Impariamo a vivere il digitale con complicità, non con estraneità. Credo sia davvero l’unico modo di valorizzarne l’utilizzo.
Nell’appello pubblicato ieri dal suo giornale c’era un riferimento alle riaperture delle scuole di altri Paesi europei. È senz’altro vero che alcuni Stati hanno provato ad anticipare. Non tutti, e non senza criticità, come sta emergendo anche in queste ore. Ma il punto a mio avviso è un altro: si tratta sempre realmente di didattica? O sono tentativi, più che giustificati, di recupero di forme di socialità? Perché su questo, anche il Governo italiano si è attrezzato: nell’ultimo Dpcm è stato allegato un Protocollo sanitario per autorizzare, a breve, l’avvio di centri estivi. Una necessaria soluzione al disagio delle famiglie e un primo parziale supporto anche alla solitudine vissuta dai ragazzi in queste settimane. Ma la scuola è altra cosa.

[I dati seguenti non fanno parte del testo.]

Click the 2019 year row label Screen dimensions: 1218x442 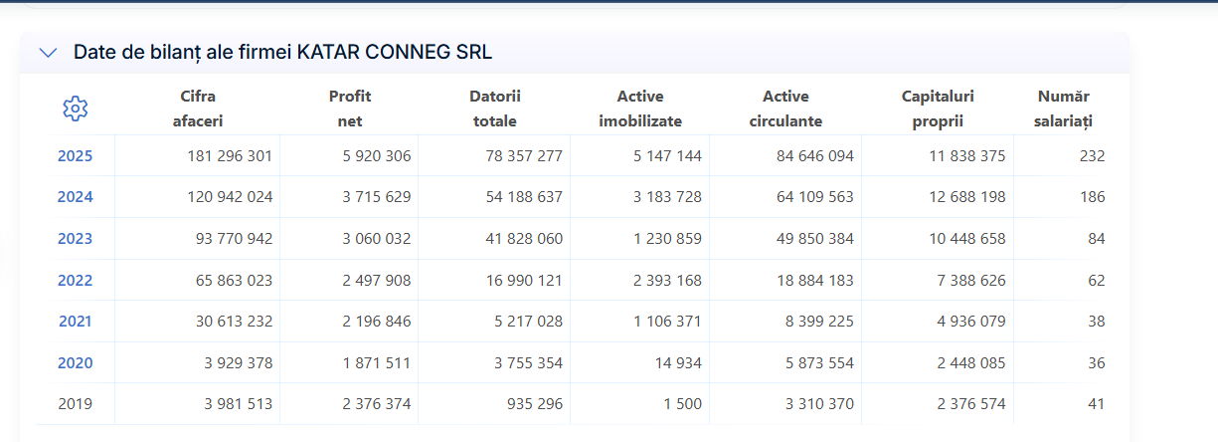coord(75,404)
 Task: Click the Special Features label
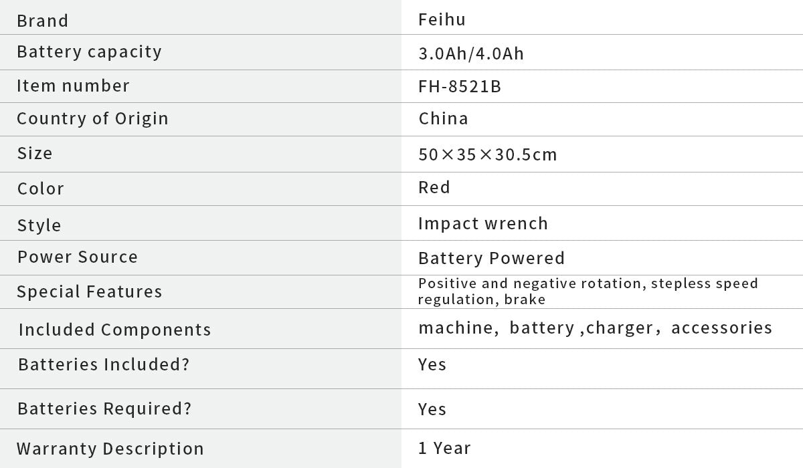90,292
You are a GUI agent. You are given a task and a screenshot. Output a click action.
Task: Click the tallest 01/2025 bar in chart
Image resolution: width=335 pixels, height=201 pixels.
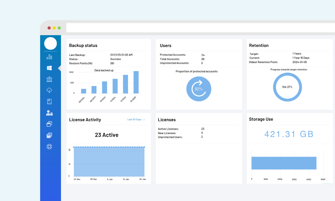[136, 82]
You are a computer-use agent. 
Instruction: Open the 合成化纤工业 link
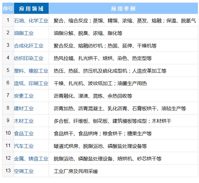point(29,46)
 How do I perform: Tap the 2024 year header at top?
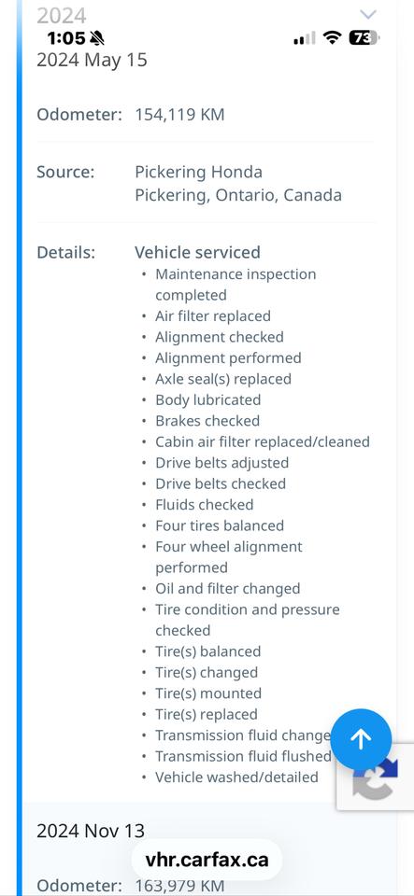(x=62, y=16)
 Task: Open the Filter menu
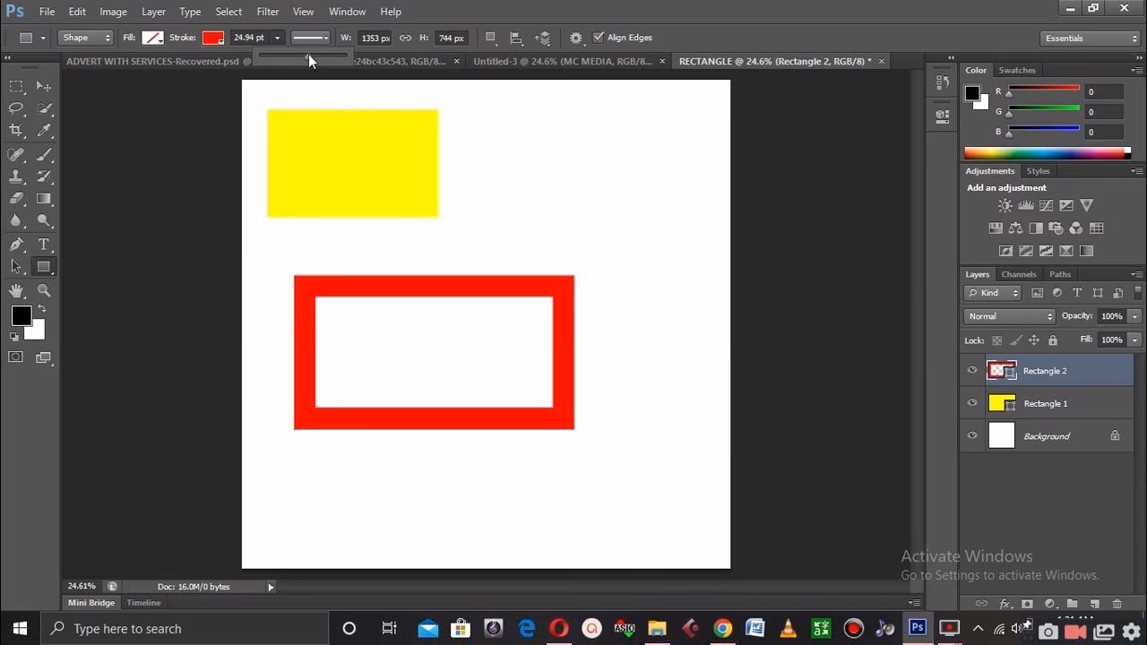click(x=267, y=12)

Per questo, per settembre, lavoriamo ad un piano che poggerà su più gambe. Perché la scuola è di tutti e servirà il contributo di tutti per farla ripartire. Stiamo raccogliendo le proposte del nostro Comitato di esperti, dialoghiamo con parti sociali e gli Enti locali, attendiamo dal Cts una cornice di sicurezza dentro la quale inserire la proposta complessiva.
Vogliamo rientrare tra i banchi. Per settembre lavoriamo a pieno regime, accogliendo il contributo di tutti. Non c’è alcun modello distopico all’orizzonte. Nessuna scuola in remoto.
Riapriremo le scuole. Ma sarà anche necessario avere scuole più aperte.